Knowing that I would be modifying the pattern for this dress, I decided to make a mockup first to ensure it would fit after I’d changed things up. I’d intended to use my lining fabric, figuring that I could make the mockup, cut the new pattern, and then re-sew the pieces for a lining, but once I decided to use the slippery polyester lining fabric I was reluctant to subject it to too much stress with basting and ripping and re-sewing. Instead, I purchased some pale yellow cotton shirting for $1/yard to serve as my muslin.

The first thing I did was cut out the paper pattern pieces and re-trace them onto butcher paper, then tape on extra pieces of paper to modify the pattern. I added about 5″ to the hem, drafted a full-length straight sleeve instead of the flowy one on the pattern, and drew a much higher neckline than called for, since I’ve heard this pattern can run short and be rather revealing.

I also experimented a bit with the back pattern pieces, since I want to add some lacing to the back side seams to allow for fit adjustment. The first thing I did was change the position of the back princess seams, since they curve out to the armscye instead of going up over the shoulder like the seams in the front, making it impossible to just add lacing and expect it to fit properly. Once I figured out how to redraw the seam lines I added width in the seams to allow for the panels to expand and fold in on themselves depending on how tightly they’re laced. I did leave the center back zipper in– I couldn’t remove it completely because I’m not adding enough extra space in the waistline to allow it to fit over my bust, even when unlaced. It’ll make lacing kind of a pain, since the laces will have to be done anew each time the zipper is zipped or unzipped, but I think it’ll be good to have the flexibility in sizing. It’ll also give me some wiggle room (literally) for when I sew up my seams and blithely eyeball the seam allowance.

GL mockup

You can see the folding back seams here– I’ve pinned them in place, as well as overlapping the back to simulate a zipper closure. Just imagine the lacing between the black threaded seams down the back.

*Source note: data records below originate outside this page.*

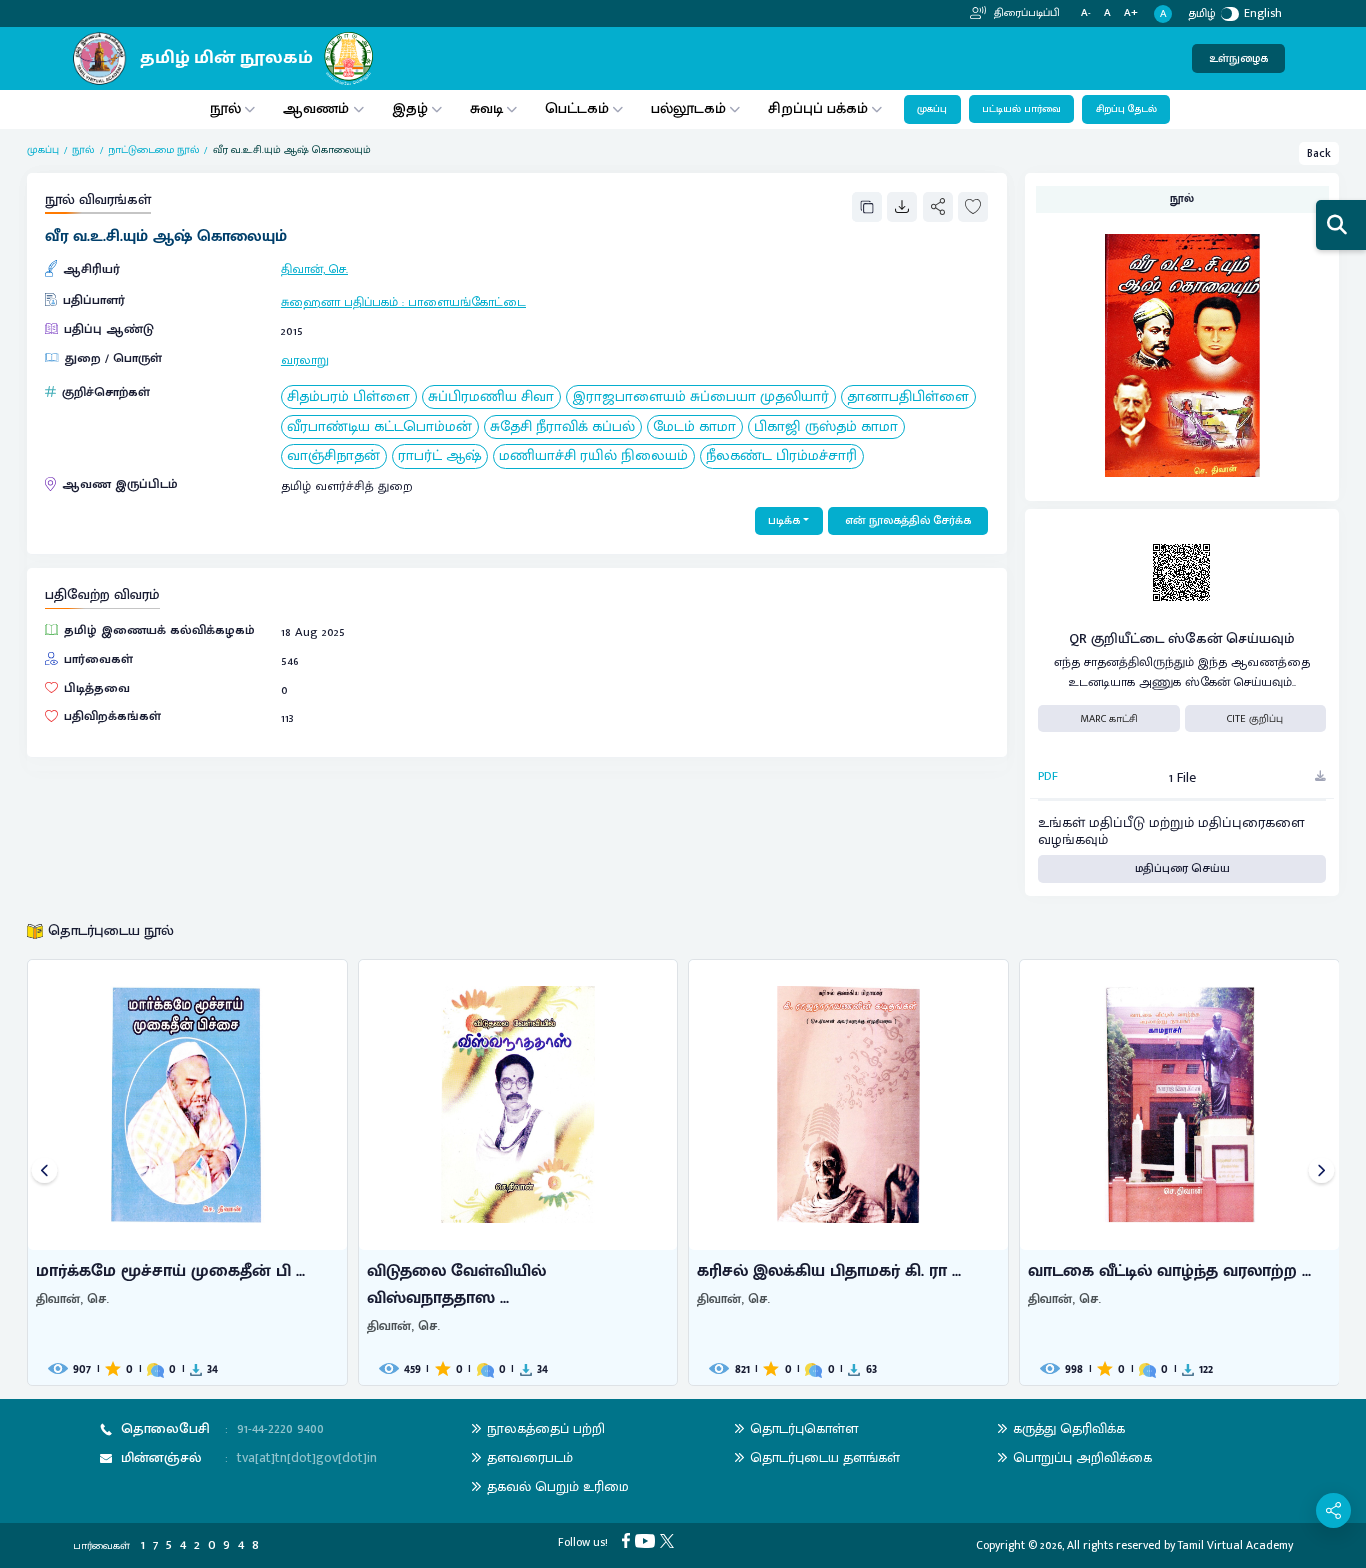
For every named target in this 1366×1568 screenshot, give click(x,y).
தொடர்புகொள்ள (804, 1428)
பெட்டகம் (577, 108)
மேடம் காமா (694, 427)
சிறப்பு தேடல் (1126, 109)
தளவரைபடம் (530, 1457)
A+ (1131, 13)
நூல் (225, 108)
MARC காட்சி (1109, 719)
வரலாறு (305, 360)
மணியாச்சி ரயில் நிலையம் (593, 456)
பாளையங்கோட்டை (467, 302)
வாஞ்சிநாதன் (333, 456)
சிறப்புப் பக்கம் (818, 108)
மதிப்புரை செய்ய (1182, 868)
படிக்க (784, 520)
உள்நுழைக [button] (1238, 58)
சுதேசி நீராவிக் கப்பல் (562, 427)
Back (1319, 153)
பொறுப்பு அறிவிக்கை (1082, 1457)
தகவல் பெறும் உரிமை (558, 1486)
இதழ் (410, 108)
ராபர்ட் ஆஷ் (439, 456)
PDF (1048, 777)
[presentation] (44, 1172)
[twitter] (669, 1539)
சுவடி (486, 108)
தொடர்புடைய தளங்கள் (825, 1457)
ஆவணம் (318, 108)
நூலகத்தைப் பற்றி (546, 1428)
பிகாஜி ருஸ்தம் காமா (826, 427)
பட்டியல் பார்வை (1021, 109)
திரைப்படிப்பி (1025, 13)
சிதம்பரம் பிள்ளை (348, 397)
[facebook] (628, 1539)
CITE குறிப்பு (1255, 719)
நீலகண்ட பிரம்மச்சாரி (781, 456)
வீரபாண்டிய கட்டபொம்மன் (379, 427)
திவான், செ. (314, 269)
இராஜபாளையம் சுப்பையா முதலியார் (700, 397)
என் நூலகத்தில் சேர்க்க (908, 520)
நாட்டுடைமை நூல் (153, 150)
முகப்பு (932, 109)
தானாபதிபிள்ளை (908, 397)
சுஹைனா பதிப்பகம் (339, 302)
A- (1086, 13)
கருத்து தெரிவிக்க (1069, 1428)
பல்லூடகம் (688, 108)
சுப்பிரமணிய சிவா (491, 397)
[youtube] (647, 1539)
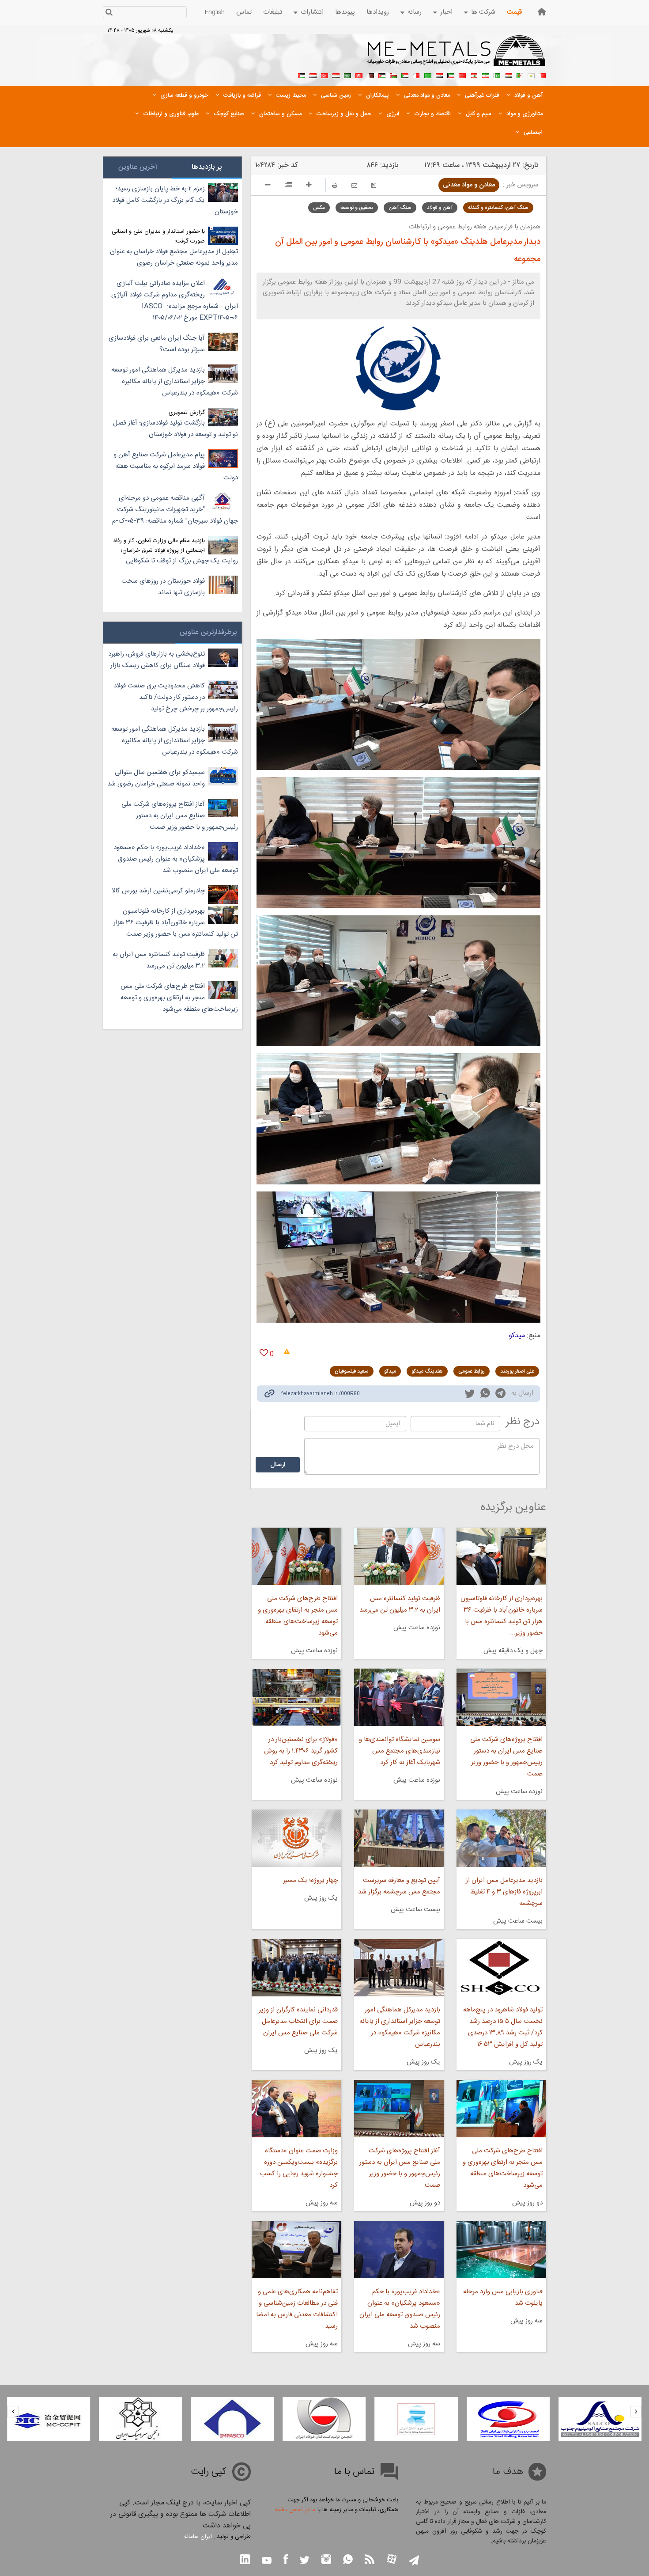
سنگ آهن (400, 207)
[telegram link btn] (414, 2561)
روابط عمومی (471, 1371)
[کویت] (450, 74)
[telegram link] (500, 1395)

GL mockup backGL mockup back close

Once the mockup was cut, basted, and on my dress form, a few issues became apparent. First, my added hem length was probably overkill– at most I’d need an inch or two extra, not the five I’d added. The back lacing alterations looked good for the most part, though I’m beginning to see why the back seams were drawn curved in the first place– there’s a weird little blousy area right over the shoulder blades that I’m sure wouldn’t have been there if I’d kept the original seam lines. However, since I can’t figure out how to fix it short of putting in darts, I’m just going to ignore it and hope no one notices. I also noticed that the sleeves weren’t set deeply enough into the bodice– the “shoulder strap” sections were so wide that they restricted my arm movement– so I ripped out the seams and re-set them on a deeper curve.

I drew out a new neckline and marked where my gores would fall on the skirt, front and back. I also tried it on just to be sure that things fit properly (my dress form isn’t perfectly matched to my measurements), and marked the correct hem length and where I wanted my sleeve puffs to fall on the arm.

Then I carefully ripped out the necessary seams and used the mockup pieces to modify my paper pattern pieces, including completely re-drawing the sleeve (you’ll see how later).

GL mockup sleeve

Now that my pattern pieces are set, it’s time to get cutting on the real stuff!